Ce que l'exemple change dans la pratique
Il ne demande pas que chaque option soit traitée comme un projet d'architecture. Il montre pourquoi l'effort de découverte doit suivre les propriétés du changement. Une modification de libellé n'aurait pas nécessité ces protections. Une modification de règle qui touche contrats, montants historiques et facturation méritait davantage de preuves et une exposition contrôlée. La maturité consiste à faire cette différence explicitement, avant que l'incident ne l'impose.
Anti-patterns
Ajouter des contrôles après chaque incident
Après une défaillance, on ajoute une signature obligatoire, une réunion ou une ligne dans une checklist. Accumulés, ces contrôles ralentissent tous les changements, y compris ceux auxquels ils ne s'appliquent pas, tandis que le mécanisme réel reste inchangé. Avant d'ajouter un contrôle, il faut formuler l'hypothèse : quelle erreur ce contrôle détectera-t-il, avec quelle information nouvelle, et à quel moment ?

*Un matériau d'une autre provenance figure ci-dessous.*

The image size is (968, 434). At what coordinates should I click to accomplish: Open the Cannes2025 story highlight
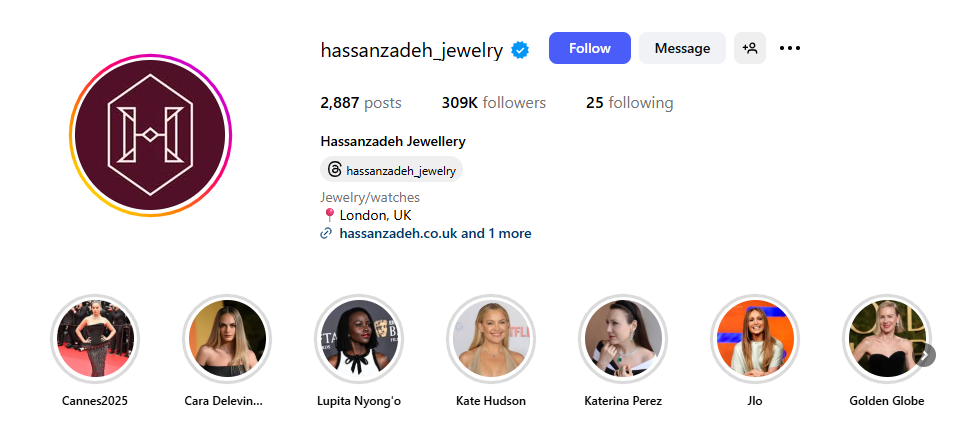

Considérer la QA comme la dernière barrière
La QA apporte une expertise irremplaçable sur les scénarios, les usages et les risques. La placer en bout de chaîne transforme néanmoins cette expertise en filet de rattrapage. Elle découvre tard ce que l'équipe aurait dû apprendre dès la conception. La qualité devient une fonction séparée au lieu d'une propriété du travail collectif.

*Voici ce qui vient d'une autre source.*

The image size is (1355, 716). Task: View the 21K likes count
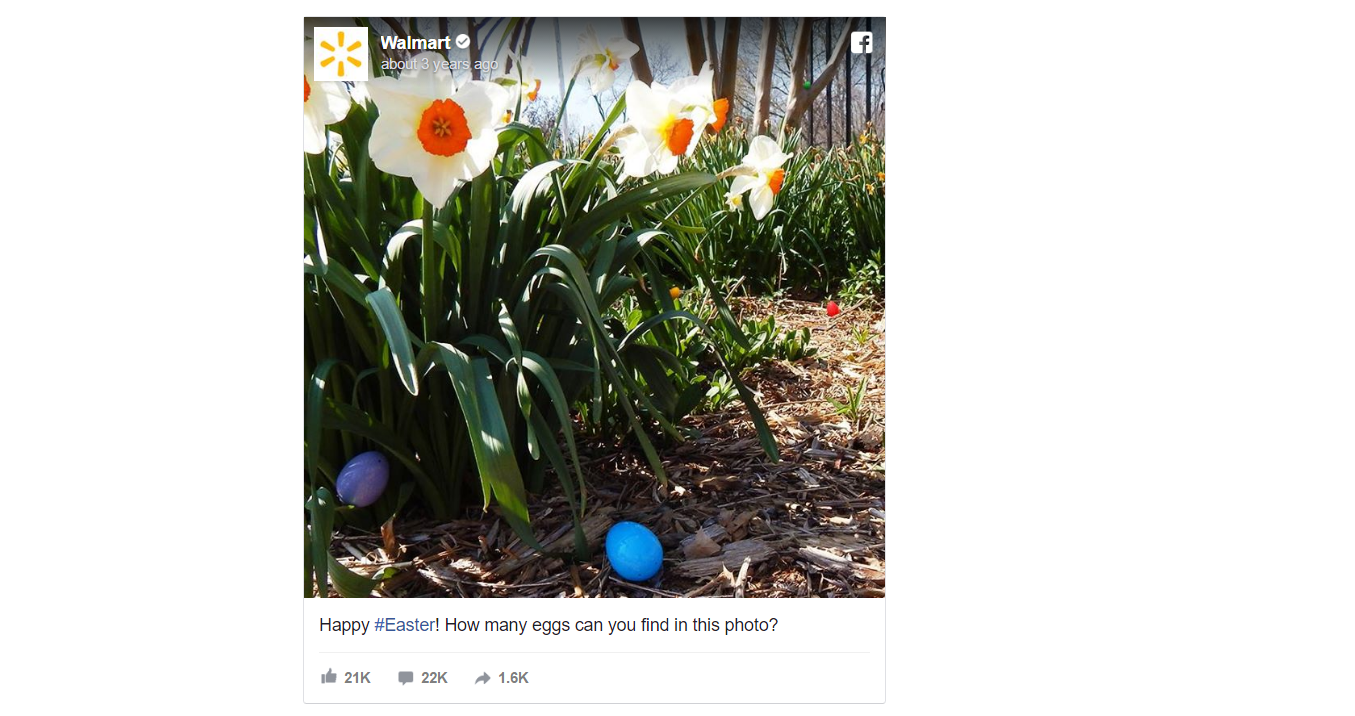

Suivre des indicateurs de conformité
« 95 % de couverture », « toutes les PR revues » ou « zéro erreur de lint » sont faciles à compter. Ils peuvent signaler une dérive, mais ne prouvent ni que les comportements importants sont protégés, ni que la revue a apporté du contexte. Un indicateur devient dangereux lorsqu'il remplace la question qu'il était censé susciter.
Bonnes pratiques
Adapter l'effort au risque, pas à l'habitude
Un changement à fort impact mérite plus de découverte, de preuves et de garde-fous qu'un changement isolé et facilement réversible. Cette évaluation doit être explicite. Elle évite deux écueils symétriques : traiter un changement sensible comme un banal correctif, ou transformer chaque modification mineure en procédure lourde.
| Signal | Question à poser | Réponse possible |
|---|---|---|
| Données irréversibles | Une erreur peut-elle être réparée sans intervention manuelle ? | Migration en étapes, sauvegarde, contrôle de cohérence |
| Règle métier transverse | Qui dépend de ce comportement au-delà de l'écran modifié ? | Cartographie, tests de contrat, revue métier |
| Faible observabilité | Saurons-nous vite que cela échoue ? | Instrumentation, métrique et alerte avant livraison |
| Grand rayon d'action | Combien d'utilisateurs ou de systèmes sont exposés ? | Déploiement progressif, feature flag, limite de débit |
Traiter les incidents comme des investissements de connaissance
L'action la plus précieuse après un incident n'est pas toujours la plus visible. Corriger la condition fautive restaure le service. Comprendre pourquoi le comportement n'était ni spécifié, ni testé, ni observable réduit la probabilité de toute une famille d'incidents. Les deux actions sont nécessaires, mais seule la seconde fait progresser le système.
Checklist — Avant d'ajouter une règle de processus
- Le risque visé est-il formulé comme un comportement et un impact, plutôt que comme la faute d'une personne ?
- Le nouveau contrôle apporte-t-il une information ou une barrière que les contrôles existants ne fournissent pas ?
- Son coût est-il proportionné à la fréquence et à la gravité du risque ?
- Peut-il être automatisé, ciblé ou supprimé lorsque son hypothèse n'est plus valable ?
- L'équipe saura-t-elle reconnaître les cas où ce contrôle est insuffisant ?
À retenir
Une équipe ne devient pas fiable en demandant davantage d'attention à chacun. Elle le devient lorsqu'elle transforme les erreurs possibles en risques visibles, construit des preuves pertinentes et apprend des écarts entre l'intention et la réalité. Le handbook est le support de cette mémoire et de ce raisonnement partagés.